Let's Encrypt with High Availability

So you’ve built a rock-solid HA setup with two Linux servers, a VIP floating between them (thanks to Keepalived), and your favorite services humming along nicely. But then, the moment comes:

“How do I get a Let’s Encrypt certificate for this domain if only one server has the VIP at any given time?”

For those of you who are experienced with LetsEncrypt may know, when you request a certificate for a particular domain via the Certbot software, LetsEncrypt must validate your ownership of the domain you’re requesting a certificate for. After all, you don’t want just ‘anyone’ to be able to generate a certificate for your site, application or service.

Under the hood their are two basic methods for validating ownership of the domain (or possibly subdomain). DNS-01 or HTTP-01. We’ll briefly explore the DNS-01 option as this can be a quicker solution in some cases. When those cases don’t apply, HTTP validation becomes the path of least resistance — but with its own HA gotchas.

First, let’s look at the common steps that ocour when requesting a certificate

The DNS-01 Method (When It Works)
#

DNS-01 Validation works

DNS Validation shifts the solution purely to code, but requires certain capabilities of your DNS provider.

While DNS validation exists (and is arguably more flexible), it isn’t always available due to provider limitations or internal complexity.

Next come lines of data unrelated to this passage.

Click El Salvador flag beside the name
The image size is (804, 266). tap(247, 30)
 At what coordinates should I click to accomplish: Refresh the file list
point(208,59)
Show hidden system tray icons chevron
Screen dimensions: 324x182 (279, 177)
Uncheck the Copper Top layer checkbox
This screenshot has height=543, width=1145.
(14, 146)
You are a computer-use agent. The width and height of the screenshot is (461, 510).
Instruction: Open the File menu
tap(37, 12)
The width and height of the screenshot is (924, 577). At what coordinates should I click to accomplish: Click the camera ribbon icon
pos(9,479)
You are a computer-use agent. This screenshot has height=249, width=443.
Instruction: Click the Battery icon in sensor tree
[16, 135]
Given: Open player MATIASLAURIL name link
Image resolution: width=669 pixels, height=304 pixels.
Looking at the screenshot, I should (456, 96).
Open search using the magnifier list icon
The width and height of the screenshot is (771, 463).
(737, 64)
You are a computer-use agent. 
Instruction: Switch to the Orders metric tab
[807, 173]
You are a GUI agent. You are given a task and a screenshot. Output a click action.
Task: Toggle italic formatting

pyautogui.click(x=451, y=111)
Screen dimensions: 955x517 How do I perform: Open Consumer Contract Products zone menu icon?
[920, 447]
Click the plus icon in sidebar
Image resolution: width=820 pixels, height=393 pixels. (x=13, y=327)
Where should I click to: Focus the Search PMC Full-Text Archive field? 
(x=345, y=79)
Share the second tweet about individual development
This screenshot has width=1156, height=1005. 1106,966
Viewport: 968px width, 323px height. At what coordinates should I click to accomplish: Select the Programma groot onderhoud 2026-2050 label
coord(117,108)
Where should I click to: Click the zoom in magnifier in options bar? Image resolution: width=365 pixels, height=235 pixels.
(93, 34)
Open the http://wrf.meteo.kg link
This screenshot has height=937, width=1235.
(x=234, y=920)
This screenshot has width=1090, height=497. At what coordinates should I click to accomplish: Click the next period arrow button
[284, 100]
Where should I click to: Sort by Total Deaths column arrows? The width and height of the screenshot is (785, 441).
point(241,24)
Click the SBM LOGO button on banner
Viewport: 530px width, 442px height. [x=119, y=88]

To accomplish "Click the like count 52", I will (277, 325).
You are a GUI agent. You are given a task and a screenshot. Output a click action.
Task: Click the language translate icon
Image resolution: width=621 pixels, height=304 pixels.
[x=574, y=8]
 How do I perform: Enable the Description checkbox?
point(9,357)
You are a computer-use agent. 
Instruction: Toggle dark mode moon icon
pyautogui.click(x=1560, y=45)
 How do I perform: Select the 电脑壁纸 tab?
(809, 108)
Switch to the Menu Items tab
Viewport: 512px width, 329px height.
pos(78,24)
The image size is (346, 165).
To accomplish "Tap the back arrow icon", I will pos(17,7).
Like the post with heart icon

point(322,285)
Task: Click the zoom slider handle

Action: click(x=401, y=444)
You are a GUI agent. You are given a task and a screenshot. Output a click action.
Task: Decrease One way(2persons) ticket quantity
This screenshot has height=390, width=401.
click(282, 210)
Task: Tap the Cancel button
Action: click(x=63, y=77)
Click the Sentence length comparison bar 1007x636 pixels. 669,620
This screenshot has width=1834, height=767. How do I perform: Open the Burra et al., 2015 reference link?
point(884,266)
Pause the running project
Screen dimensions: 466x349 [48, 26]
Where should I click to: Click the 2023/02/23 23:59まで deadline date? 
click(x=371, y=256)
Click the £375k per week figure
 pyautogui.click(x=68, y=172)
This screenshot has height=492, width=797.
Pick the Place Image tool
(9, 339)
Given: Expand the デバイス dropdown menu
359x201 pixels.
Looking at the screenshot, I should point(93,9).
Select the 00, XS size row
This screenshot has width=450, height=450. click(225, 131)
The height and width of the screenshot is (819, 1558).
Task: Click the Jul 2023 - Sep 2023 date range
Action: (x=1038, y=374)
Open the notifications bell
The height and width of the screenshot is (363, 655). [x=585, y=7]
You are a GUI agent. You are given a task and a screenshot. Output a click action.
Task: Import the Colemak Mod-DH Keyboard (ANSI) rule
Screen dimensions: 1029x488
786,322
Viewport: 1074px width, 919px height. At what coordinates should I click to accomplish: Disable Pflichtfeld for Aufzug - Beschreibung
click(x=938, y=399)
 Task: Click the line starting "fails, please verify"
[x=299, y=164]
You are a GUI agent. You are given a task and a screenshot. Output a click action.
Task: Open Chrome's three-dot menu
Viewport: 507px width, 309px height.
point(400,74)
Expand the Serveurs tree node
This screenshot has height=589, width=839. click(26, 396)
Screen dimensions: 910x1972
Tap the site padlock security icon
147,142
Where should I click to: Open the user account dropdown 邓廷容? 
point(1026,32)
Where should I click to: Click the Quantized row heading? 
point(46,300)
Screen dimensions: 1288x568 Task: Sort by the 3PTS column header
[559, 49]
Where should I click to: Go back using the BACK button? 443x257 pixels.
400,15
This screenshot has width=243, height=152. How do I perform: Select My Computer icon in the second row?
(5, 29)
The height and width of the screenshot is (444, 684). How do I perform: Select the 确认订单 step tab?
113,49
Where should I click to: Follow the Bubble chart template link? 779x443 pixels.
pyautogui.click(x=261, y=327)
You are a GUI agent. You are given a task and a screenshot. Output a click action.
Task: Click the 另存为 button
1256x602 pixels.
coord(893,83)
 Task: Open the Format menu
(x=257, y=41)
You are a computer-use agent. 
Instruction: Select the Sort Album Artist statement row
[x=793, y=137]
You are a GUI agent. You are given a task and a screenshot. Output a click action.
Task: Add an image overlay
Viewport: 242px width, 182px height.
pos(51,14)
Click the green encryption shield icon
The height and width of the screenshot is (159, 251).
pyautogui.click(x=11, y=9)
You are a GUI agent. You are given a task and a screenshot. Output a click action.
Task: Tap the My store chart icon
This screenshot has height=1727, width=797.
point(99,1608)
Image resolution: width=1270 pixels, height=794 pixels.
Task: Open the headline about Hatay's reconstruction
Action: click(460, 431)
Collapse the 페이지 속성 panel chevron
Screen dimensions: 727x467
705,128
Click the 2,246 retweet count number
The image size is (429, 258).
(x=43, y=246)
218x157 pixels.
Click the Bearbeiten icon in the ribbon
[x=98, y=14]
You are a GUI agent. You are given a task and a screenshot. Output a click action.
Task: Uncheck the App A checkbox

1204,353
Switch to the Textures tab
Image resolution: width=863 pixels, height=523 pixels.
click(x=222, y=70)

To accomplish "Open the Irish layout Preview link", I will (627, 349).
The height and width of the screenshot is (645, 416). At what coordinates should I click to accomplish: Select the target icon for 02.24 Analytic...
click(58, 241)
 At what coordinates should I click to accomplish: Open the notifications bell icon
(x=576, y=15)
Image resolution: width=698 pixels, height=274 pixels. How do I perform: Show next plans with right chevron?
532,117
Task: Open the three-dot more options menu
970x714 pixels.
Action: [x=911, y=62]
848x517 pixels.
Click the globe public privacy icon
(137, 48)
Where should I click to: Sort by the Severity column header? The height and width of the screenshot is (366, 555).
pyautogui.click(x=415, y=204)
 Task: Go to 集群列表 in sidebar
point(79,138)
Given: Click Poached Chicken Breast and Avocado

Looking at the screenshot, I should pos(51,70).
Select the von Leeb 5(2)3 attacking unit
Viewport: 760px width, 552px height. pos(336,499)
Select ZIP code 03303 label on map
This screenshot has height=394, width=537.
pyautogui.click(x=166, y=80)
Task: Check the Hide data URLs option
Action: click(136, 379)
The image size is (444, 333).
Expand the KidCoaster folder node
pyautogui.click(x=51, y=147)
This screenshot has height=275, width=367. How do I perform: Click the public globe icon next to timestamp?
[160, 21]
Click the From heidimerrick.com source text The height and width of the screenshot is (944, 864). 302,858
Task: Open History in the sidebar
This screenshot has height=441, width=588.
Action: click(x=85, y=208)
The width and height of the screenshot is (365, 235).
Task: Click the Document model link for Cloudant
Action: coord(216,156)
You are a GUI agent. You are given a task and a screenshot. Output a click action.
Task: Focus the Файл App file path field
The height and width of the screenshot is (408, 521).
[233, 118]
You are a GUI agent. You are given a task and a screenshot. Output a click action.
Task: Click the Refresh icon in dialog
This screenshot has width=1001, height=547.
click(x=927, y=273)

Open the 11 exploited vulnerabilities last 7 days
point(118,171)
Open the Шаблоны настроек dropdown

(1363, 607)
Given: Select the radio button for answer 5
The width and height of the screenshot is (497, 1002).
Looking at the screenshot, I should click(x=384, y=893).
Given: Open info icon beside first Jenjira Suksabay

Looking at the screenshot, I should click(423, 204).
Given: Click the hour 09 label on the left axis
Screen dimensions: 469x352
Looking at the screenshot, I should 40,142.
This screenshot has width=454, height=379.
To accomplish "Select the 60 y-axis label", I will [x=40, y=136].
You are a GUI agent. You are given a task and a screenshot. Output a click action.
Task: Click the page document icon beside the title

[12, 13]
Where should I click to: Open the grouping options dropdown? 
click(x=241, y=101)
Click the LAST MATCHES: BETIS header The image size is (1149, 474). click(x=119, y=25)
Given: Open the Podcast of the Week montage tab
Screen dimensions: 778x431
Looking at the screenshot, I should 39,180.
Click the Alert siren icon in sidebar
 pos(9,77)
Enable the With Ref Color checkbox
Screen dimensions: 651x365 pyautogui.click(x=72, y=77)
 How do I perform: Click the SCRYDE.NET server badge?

DNS validation is a powerful option:

Works regardless of which server has the VIP
Can be automated via DNS provider APIs
No need for a web server on port 80

However, it comes with some caveats:

Requires API access to your DNS provider
Needs automation hooks (custom scripts)
Not all DNS providers are supported

Check out my DNS-01 automation scripts to integrate with Gandi LiveDNS ➜

tfindley/certbot

Python

When You’re Stuck With HTTP-01 Validation
#

Sometimes you’re stuck using HTTP:

Your DNS provider doesn’t support automation
You’re using internal-only or split-horizon DNS
You just want the simplest possible Certbot setup

Let’s explore how to do this safely in an HA setup.

For the following scenario, we’re going to make a few assumptions, and ignore a few complexities that are outside of the scope of this document.

We’ll assume that:

You’re hosting an application that requires a reverse proxy (probably for TLS reasons)
- This solution will work perfectly fine for hosting web content in a non-containerised (traditional?) way. If you have mulitple web servers you likely have shared storage in place already
You’re using nginx as the reverse proxy of choice
- this should work with ‘any’ reverse proxy solution. Just adapt the solution into your own implementation. For example, you could use apache or caddy.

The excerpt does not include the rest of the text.